The total ecosystem-level C storage of each study site was calculated by summing up the C stocks of all the pools: total woody vegetation, understorey, litter, deadwood and soil.

Environmental factors

The climatic variables such as minimum and maximum temperatures, mean annual temperature (MAT) and mean annual precipitation (MAP) were derived for all the plots from the WorldClim dataset47 using sp and raster packages in R 3.6.2104,105,106. The topographic variables such as slope and aspect were also derived using R 3.6.2106.

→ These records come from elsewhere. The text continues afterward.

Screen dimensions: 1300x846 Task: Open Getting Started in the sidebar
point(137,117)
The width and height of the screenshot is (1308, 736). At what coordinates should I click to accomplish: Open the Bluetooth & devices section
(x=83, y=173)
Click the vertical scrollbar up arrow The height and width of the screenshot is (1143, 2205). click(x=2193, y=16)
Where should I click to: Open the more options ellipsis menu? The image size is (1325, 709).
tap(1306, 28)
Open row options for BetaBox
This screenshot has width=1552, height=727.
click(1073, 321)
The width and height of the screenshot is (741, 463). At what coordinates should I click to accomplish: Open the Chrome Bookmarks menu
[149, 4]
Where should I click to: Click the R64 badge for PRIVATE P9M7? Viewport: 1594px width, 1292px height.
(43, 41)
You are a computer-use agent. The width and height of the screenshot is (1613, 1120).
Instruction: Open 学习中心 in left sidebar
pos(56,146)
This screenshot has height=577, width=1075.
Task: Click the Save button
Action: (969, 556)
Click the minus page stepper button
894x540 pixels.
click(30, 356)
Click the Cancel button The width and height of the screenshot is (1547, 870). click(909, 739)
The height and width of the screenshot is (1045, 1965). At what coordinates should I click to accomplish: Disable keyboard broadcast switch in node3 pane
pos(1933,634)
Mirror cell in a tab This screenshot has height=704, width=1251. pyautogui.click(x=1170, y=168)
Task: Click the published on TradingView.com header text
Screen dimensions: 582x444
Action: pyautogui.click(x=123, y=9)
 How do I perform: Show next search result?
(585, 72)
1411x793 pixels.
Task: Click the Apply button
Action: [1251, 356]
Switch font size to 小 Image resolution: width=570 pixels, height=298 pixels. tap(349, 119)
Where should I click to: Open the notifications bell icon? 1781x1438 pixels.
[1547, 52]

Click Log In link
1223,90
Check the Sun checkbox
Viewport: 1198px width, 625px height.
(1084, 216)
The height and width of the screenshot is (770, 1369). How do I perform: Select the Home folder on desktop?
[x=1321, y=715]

The disturbance factors were given a score of 0–6 calculated as the sum of values representing area impacted (0–3) and intensity (0–3). The factors were ranked based on the area impacted and intensity of influence as follows: 0 for none, 1 for low, 2 for medium and 3 for high. Scores of all the factors were summed to obtain a total disturbance score for each site (Supplementary Table S1)107.

Data analyses

For each parameter, all values are presented as mean ± standard error. All statistical analyses were performed using SPSS 20.0108. Analysis of variance (ANOVA) with repeated measures (ANOVAR) was computed to compare the biomass and C stock values of different pools among and within the forest sites. Linear regression analyses were used to understand the relationships between C stocks of different components and predictor variables. Pearson correlation and Principal Components Analysis (PCA) were computed using PAST 3.0109 to understand the relationship of AGBC with diversity, structural attributes and environmental factors.